Created on 18 Jan 2018 · 24Comments · Source: kubernetes/kops

I expose a deployment using a service of type LoadBalancer. That creates an ELB, but the EC2 instances it has never pass the health checks, so they are marked as OutOfService and I can't access my deployment from outside.

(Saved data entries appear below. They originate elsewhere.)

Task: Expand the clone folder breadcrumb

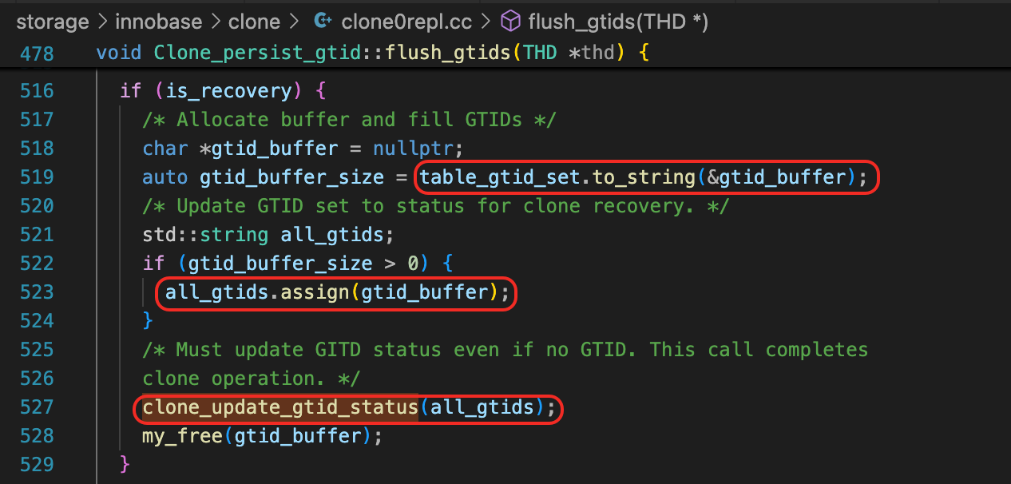Action: pyautogui.click(x=256, y=22)
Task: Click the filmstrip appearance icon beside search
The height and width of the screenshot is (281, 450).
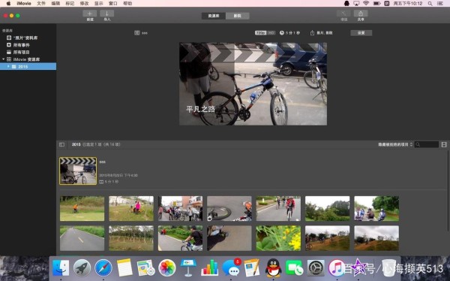Action: coord(444,144)
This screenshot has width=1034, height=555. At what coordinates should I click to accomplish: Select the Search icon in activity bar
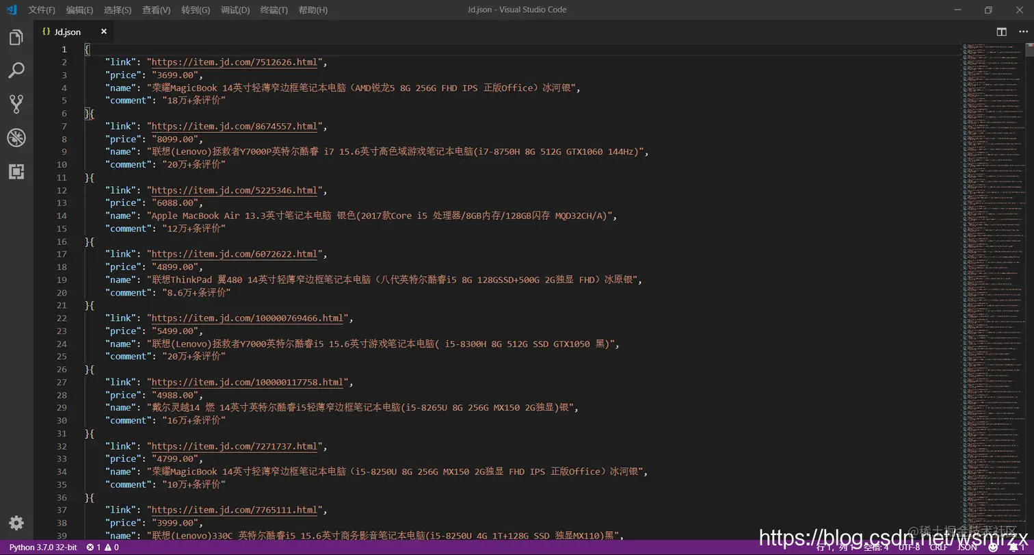pos(17,70)
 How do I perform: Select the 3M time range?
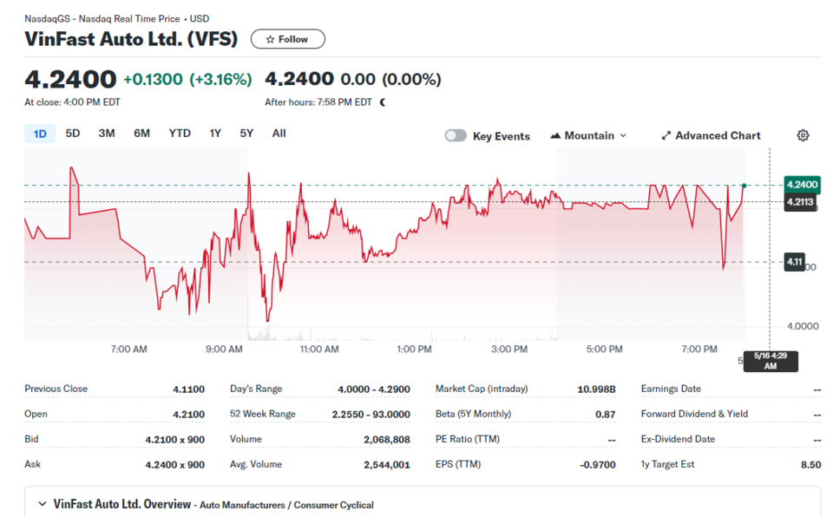106,134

Am I doing something wrong? Or is this a kops bug?

cloud: aws
kops version: 1.8.0
kubectl version:
Client Version: version.Info{Major:"1", Minor:"9", GitVersion:"v1.9.1", GitCommit:"3a1c9449a956b6026f075fa3134ff92f7d55f812", GitTreeState:"clean", BuildDate:"2018-01-04T20:00:41Z", GoVersion:"go1.9.2", Compiler:"gc", Platform:"darwin/amd64"}
Server Version: version.Info{Major:"1", Minor:"8", GitVersion:"v1.8.4", GitCommit:"9befc2b8928a9426501d3bf62f72849d5cbcd5a3", GitTreeState:"clean", BuildDate:"2017-11-20T05:17:43Z", GoVersion:"go1.8.3", Compiler:"gc", Platform:"linux/amd64"}

lifecyclrotten

Source

grimborg

👍2

Most helpful comment

Hi all, i see this issue is pretty old but i am encountering the same one. My nodes and master nodes are up as per my aws console but the api ELB does flag the master as out of service. How did you sort it out ?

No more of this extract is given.